The Puravankara Board met on February 12, 2026, to approve the Unaudited Standalone and Consolidated Financial Results for Q3 FY2026, ending December 31, 2025. Key actions included the re-appointment of Mr. Ashish Ravi Puravankara as Managing Director for five years starting April 2026, and the approval of a merger between two wholly-owned subsidiaries: IBID Home Private Limited and Purva Woodworks Private Limited.
Board Meeting Outcomes: February 12, 2026
The Board of Directors of Puravankara Limited convened on Thursday, February 12, 2026, and approved several significant proposals, including the financial results and corporate restructuring initiatives.
Financial Results Review
The Board considered and approved the Draft Un-audited Standalone and Consolidated Financial Results for the quarter and nine months ended December 31, 2025, along with the related Limited Review Report (Annexure I).
- Standalone Net Profit (Loss) After Tax (NPAT) for Q3 FY2026: Rs. 63.79 crore (compared to a loss of Rs. 36.21 crore in the preceding quarter and a loss of Rs. 82.49 crore in the corresponding quarter last year).
- Standalone NPAT Year-to-Date (9M FY2026): A net loss of Rs. 40.57 crore.
- Consolidated Net Profit (Loss) After Tax (NPAT) for Q3 FY2026: A net profit of Rs. 58.34 crore (compared to a loss of Rs. 42.99 crore in the preceding quarter and a loss of Rs. 92.64 crore in the corresponding quarter last year).
- Consolidated NPAT Year-to-Date (9M FY2026): A net loss of Rs. 53.20 crore.
Key Personnel Decision
The Board approved the re-appointment of Mr. Ashish Ravi Puravankara (DIN: 00504524) as Managing Director for a period of 5 years, commencing from April 01, 2026, till March 31, 2031. This requires shareholder approval via Postal Ballot. Mr.

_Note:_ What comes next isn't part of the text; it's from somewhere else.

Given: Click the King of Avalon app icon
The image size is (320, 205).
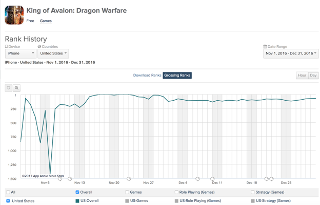Looking at the screenshot, I should (14, 15).
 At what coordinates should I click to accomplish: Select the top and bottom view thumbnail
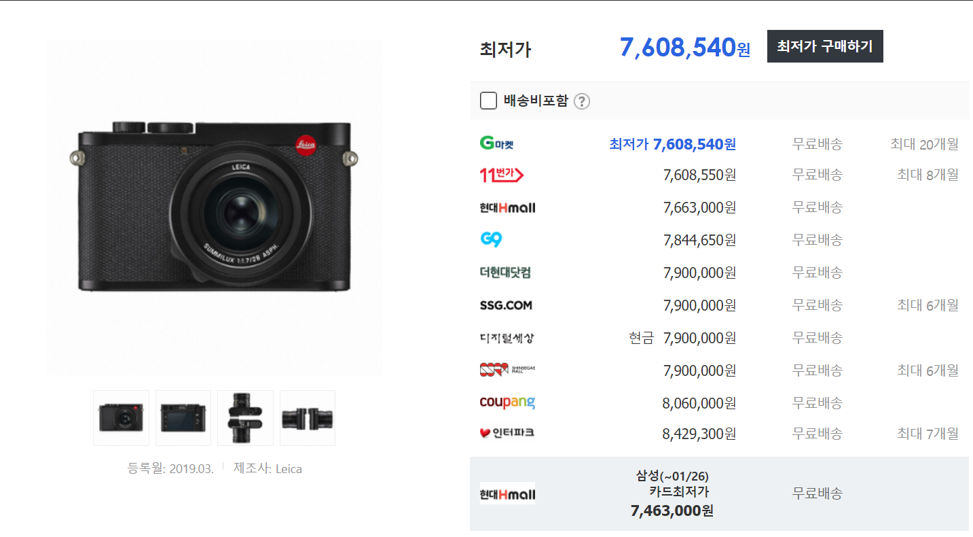click(x=245, y=418)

Puravankara’s profile highlights his role in launching Provident Housing and Purva Land, and his recognition, including the Grohe Hurun India Residential Real Estate Developer Award 2023.

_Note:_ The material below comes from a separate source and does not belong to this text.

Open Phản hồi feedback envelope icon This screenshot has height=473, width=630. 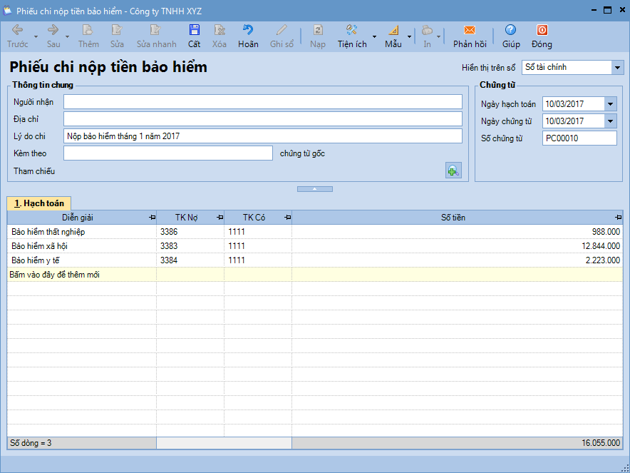469,30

Subsidiary Merger Approval
The Board sanctioned the Merger of IBID Home Private Limited (Transferor Company) and Purva Woodworks Private Limited (Transferee Company), both wholly-owned subsidiaries of the Company, under Sections 230 and 232 of the Companies Act, 2013 (Annexure II).
Rationale for Merger
The primary reasons for the amalgamation are:
- To optimize the substantial investment made in IBID by integrating its digital assets (WATABID.COM) into an active operating company.
- To leverage IBID’s platform for expanding Woodworks’ market reach and customer engagement.
- To strengthen Woodworks’ competitiveness through digital enablement.
Other Regulatory Approvals
The Board also approved the draft Postal Ballot Notice along with the Explanatory Statement, pursuant to relevant sections of the Companies Act, 2013, and Listing Regulations.
Auditor Comments
The Independent Auditor’s Review Report highlighted an Emphasis of Matter regarding ongoing legal proceedings related to property, income tax search, and other matters, though the conclusion was not modified in respect of this. Furthermore, the standalone results included figures from 3 partnership entities, while consolidated results included data from 31 subsidiaries and 2 associates reviewed by other auditors.